Work required: Please count the lines in the entries below that contain the string "named", with case counting, and give only the number.

Extracted entries:
------
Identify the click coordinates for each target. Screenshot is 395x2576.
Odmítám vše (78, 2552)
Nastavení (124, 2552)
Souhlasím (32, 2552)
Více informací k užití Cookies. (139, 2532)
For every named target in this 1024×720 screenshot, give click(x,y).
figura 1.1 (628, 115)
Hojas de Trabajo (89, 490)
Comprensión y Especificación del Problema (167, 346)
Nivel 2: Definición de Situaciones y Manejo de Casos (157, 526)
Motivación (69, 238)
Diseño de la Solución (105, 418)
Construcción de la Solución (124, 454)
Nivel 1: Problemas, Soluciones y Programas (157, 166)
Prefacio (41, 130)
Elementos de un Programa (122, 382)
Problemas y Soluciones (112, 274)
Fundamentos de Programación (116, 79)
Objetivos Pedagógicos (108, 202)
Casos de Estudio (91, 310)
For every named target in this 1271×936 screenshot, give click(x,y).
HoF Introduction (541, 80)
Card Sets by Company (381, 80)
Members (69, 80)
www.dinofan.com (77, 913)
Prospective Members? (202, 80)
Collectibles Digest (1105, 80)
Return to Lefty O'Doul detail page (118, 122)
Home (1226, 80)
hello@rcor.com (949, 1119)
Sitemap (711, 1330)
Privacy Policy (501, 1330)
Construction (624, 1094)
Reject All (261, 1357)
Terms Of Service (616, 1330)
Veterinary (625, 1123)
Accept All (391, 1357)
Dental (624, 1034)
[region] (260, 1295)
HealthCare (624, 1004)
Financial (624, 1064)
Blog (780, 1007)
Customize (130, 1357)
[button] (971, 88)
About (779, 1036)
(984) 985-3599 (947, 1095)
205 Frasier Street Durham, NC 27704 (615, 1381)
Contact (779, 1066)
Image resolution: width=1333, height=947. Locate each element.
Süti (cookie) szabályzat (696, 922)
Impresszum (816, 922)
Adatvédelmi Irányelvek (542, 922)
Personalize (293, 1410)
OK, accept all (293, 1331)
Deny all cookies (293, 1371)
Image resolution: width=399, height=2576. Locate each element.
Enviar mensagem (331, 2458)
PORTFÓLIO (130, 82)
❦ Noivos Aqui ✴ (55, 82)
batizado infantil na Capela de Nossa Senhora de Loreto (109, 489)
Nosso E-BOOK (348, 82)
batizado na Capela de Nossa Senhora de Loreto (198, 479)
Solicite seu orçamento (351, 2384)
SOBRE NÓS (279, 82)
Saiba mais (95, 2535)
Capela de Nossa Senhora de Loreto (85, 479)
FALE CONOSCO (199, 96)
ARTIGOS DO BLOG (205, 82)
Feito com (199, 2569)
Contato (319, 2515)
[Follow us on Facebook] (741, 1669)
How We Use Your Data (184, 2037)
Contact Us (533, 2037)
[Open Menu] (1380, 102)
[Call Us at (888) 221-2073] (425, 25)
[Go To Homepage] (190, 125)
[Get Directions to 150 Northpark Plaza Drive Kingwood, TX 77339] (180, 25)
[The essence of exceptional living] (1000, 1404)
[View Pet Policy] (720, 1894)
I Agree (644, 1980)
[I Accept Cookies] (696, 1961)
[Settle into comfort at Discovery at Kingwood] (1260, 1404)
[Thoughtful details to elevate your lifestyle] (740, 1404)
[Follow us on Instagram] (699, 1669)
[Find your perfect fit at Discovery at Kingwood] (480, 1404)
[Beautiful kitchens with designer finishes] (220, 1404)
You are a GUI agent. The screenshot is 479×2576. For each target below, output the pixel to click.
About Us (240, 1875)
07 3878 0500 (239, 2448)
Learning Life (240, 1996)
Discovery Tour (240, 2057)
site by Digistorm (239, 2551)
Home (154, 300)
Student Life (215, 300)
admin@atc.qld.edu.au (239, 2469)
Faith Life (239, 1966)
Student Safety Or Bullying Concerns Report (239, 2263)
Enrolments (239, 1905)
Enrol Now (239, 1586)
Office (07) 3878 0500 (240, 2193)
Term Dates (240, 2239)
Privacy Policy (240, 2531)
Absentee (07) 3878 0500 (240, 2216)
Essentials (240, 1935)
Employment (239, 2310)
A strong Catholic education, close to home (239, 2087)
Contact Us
------
Solution: 2